Since not all risks can be eliminated completely, the best route to take is financial risk assessment and financial risk management. To help you get started, here are some things worth knowing on how to conduct financial risk assessment and financial risk management:
The Importance of Identifying Risks
Every kind of risk will have a specific impact in your finances. In order to make the preparations, you need to know the risks that you are dealing with. Doing so will help you measure how these specific risk will affect your business and what you need to do in order to address them. While there are many types of risks, they can easily be classified between internal risks and external risks.
Types of risks
While there are many types of risks, they can easily be classified between internal risks and external risks.

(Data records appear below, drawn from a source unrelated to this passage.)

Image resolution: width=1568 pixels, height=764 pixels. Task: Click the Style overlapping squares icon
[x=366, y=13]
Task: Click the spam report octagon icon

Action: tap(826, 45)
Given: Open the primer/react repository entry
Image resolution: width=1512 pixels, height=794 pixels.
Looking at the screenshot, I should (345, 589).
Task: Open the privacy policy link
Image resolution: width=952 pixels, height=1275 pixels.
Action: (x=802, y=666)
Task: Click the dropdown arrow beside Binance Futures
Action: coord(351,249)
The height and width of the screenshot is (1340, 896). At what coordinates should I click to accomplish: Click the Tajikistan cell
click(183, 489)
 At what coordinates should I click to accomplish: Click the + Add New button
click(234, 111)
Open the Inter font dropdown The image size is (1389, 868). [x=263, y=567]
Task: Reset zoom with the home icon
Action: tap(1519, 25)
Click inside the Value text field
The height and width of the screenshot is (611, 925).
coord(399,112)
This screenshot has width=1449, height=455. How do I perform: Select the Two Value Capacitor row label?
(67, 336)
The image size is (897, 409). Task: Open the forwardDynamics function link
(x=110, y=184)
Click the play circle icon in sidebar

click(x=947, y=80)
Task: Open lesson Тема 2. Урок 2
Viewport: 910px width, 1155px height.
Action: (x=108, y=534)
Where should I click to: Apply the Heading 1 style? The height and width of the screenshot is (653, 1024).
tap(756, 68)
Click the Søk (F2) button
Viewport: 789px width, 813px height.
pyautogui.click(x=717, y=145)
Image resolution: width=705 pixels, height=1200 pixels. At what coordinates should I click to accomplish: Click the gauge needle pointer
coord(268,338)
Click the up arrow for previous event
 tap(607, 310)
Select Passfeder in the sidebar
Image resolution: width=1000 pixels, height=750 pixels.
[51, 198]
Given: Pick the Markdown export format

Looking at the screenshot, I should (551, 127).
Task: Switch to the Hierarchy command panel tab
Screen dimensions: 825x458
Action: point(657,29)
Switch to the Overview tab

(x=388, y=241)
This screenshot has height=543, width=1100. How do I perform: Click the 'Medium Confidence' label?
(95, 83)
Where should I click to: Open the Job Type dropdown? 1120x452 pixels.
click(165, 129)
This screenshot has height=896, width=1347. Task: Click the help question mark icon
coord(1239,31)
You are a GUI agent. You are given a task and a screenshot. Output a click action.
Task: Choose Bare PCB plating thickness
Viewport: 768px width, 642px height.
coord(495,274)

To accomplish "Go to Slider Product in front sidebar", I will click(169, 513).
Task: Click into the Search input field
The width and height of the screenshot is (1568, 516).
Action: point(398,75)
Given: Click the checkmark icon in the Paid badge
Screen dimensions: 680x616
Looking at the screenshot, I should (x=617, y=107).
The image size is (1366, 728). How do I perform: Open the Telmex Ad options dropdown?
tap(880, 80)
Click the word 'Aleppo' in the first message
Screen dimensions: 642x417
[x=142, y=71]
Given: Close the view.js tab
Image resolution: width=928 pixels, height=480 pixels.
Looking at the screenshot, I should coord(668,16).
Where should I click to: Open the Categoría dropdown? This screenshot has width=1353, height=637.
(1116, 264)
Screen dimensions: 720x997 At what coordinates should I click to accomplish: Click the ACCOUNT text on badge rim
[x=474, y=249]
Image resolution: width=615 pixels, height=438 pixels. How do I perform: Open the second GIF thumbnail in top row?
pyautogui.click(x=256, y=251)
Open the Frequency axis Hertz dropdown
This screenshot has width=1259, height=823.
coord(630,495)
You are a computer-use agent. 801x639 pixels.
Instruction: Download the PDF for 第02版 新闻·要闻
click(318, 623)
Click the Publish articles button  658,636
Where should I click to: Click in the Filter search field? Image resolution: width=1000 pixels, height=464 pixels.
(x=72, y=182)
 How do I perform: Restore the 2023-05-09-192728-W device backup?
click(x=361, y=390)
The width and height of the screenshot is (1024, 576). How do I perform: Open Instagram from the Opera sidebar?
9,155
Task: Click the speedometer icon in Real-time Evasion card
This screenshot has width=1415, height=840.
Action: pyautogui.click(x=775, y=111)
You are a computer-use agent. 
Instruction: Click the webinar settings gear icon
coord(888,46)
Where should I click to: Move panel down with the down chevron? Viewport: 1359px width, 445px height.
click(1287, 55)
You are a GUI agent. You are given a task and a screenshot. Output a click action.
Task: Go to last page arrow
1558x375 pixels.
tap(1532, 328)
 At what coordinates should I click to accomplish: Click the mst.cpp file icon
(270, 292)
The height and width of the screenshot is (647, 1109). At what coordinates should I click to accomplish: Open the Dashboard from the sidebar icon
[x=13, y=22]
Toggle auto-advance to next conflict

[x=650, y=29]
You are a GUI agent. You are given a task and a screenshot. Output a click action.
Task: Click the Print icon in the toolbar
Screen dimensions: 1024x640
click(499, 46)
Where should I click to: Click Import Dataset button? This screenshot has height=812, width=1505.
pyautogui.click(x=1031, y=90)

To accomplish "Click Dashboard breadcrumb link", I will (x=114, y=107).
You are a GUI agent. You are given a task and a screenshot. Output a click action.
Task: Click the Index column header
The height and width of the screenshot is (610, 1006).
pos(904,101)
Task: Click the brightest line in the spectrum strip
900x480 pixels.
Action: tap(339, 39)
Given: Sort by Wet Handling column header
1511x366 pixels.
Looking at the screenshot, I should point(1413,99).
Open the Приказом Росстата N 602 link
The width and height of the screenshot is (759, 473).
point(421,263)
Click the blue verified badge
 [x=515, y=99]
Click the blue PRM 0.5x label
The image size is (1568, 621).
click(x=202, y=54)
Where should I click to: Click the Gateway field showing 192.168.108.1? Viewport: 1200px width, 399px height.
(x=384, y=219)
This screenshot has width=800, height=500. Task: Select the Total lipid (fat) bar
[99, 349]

- Internal risks - risks brought by factors within your business. Some of these include human risks (resignations or departure of employees), equipment and technology risks (old equipment, damage of equipment), and cash flow risks.
- External risks - risks caused by people, organizations, or events outside your company. Changes in government regulations, market fluctuations, and natural disasters all fall under this category.
Risk assessment or identification
While having risk assessment tools at your disposal is one of the best ways to go, starting out with a SWOT analysis can also help you identify present risks on your company. Exploring the strengths, weaknesses, opportunities, and threats that surround your company will help you discover unknown risks.
Cash flow projections, on the other hand, helps you give a glimpse of your current financial standing and the problems that may lie ahead.
Risk Management
Risk management are the plans, tools, and/or techniques that you are going to use to minimize the impact of risks in your business. If you still have no risk management plans in place, here are some examples that are worth looking at:
Business Continuity Plan
A business continuity plan (BCP) is a type of corporate risk management technique that typically address risks that involve your office location and equipment, or are usually activated in the event of calamities that prevent your employees from coming into the office. The BCP should present both short-term and long-term methods on how your business will continue to function should the risks mentioned previously arise.
Among the things that your BCP should include are the clear duties of your staff, their work locations and contact details under the BCP, contact information of your vendors and utilities, and an employee notification tree/path that shall be followed should the BCP be activated.
Market and Competitor Analysis
While customers and competitors can be volatile and hard to control, conducting market analysis and competitor analysis will give you a better view of your position in the market and the relevance of your products or services. This may not minimize the risk altogether as the market change, but gives you a better idea of what you should be doing.
Consulting with Experts
Another sure fire way to boost your financial risk management plans is to consult with finance and accounting experts. Their years of expertise backed by skills in data collection and analysis enables them to spot risks even in the smallest corners of your finances. Additionally, they provide you a new set of eyes from a different perspective that can reveal the blind spots of your initial financial risk analysis.
These are just some things that you need to know to better appreciate financial risk analysis and financial risk management. Remember that these should not be done thru intuition alone, but should be done systematically with the help of your data.